Atmen, stöhnen, „äh“
Dass sich diese sehr lose miteinander verbundenen Bilder widerstandslos ineinanderfügen und man ihnen ebenso bereitwillig folgt, verdankt sich zunächst den wahlverwandten Motiven. Doch Maddin hat noch einige andere Verfahren parat, um Kohärenz zu erzeugen, wo es im Grunde allenfalls Ähnlichkeiten gibt. Vor allem schafft er regelmäßig Zusammenhänge durch den Einsatz der Filmmusik, gespielt vom Kronos Quartet.
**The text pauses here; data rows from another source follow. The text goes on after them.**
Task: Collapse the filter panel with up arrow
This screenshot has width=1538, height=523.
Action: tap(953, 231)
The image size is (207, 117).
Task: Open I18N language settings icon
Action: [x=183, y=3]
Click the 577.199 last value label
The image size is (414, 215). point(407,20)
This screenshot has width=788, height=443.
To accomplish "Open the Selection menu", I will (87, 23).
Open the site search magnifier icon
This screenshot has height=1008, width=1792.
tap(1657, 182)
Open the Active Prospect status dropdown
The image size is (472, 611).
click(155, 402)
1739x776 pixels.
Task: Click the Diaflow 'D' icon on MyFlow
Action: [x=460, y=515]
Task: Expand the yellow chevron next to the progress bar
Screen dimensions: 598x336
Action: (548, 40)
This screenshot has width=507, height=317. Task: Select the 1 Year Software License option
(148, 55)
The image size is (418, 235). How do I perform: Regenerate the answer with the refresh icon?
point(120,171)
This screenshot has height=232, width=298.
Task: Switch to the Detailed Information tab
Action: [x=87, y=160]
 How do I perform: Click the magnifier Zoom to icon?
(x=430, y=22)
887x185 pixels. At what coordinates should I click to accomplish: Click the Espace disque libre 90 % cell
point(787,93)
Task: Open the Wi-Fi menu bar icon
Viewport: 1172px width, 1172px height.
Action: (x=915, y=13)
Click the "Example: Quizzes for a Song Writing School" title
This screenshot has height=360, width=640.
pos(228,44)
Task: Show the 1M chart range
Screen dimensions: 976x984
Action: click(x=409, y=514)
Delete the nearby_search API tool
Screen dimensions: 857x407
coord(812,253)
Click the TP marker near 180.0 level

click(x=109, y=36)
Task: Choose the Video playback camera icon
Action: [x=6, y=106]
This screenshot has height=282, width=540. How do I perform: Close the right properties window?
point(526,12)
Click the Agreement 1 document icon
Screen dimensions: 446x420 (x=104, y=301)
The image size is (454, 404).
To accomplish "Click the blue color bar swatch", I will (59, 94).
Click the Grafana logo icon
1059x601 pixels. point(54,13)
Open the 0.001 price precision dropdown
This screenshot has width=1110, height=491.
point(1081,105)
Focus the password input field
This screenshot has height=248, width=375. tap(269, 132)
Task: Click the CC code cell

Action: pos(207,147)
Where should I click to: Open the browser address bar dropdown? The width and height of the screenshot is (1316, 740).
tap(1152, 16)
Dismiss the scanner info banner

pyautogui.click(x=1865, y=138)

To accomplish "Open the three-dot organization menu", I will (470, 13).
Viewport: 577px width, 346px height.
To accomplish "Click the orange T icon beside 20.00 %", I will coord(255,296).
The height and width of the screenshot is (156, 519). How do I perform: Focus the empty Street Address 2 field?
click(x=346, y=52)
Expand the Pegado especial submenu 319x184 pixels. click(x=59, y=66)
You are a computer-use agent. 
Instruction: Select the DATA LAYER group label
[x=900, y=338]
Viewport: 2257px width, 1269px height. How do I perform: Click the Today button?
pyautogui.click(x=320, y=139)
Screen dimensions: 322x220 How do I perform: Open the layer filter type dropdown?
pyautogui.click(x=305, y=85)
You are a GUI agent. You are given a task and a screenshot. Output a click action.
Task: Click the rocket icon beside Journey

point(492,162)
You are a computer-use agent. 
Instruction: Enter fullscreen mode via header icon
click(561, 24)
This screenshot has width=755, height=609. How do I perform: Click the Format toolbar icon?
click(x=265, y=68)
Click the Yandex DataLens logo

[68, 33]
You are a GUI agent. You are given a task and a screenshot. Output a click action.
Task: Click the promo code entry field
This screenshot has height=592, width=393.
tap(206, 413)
20. 2., 21.30 Uhr, CineStar Imax, 21. 2., 22.45 Uhr, Cubix 9, 23. 2. 11 Uhr, CineStar 8, 25. 2., 16 Uhr, Delphi Filmpalast.
Zum Beispiel ist die Musik während einer Szene in vollem Klang zu hören, wie es bei Soundtracks normal ist. Dann wechselt das Bild, man sieht Menschen vor einem Tonband sitzen. Dabei spielt die Musik übergangslos weiter, klingt nun aber dünn und blechern, als komme sie vom Tonband, das gerade im Bild ist.
Überhaupt spielt Musikalität eine entscheidende Rolle für die Sinnstiftung von „The Green Fog“. Bewegungsszenen wie die genannten Dachverfolgungsjagden gehorchen einem strengen Rhythmus, wobei das Tempo der rennenden Darsteller entscheidend ist für die Einheit der Sequenz. Wer da im Einzelnen läuft, spielt dann schon keine so große Rolle mehr.
Ein weiterer Trick ist das fast vollständige Herausschneiden der Dialoge. Die Darsteller heben regelmäßig an zu sprechen, atmen laut aus, stöhnen, machen „äh“. Worte vernimmt man hingegen fast keine. Dramatisch aber wird es auch so.
Die queeren Filme der Berlinale
Und um das Spiel mit dem Material auf die Spitze zu treiben, gestattet sich Maddin die ein oder andere ironische Bemerkung zu seiner eigenen Vorgehensweise – wie diesen kurzen Dialog aus der Polizeiserie „McMillan & Wife“: „Wonach suchen wir eigentlich?“, fragt da ein Techniker vor einem Bildschirm mit Überwachunsgsmaterial Kommissar McMillan (Rock Hudson).
Der erwidert knapp: „Ich weiß es nicht, aber an diesem Punkt würde ich alles nehmen.“ Im wild geschnittenen Szenenfeuerwerk wird dieser eingestreute Wortwechsel unversehens zum Kommentar über den Film selbst. Auch wenn der mitnichten beliebig verfährt.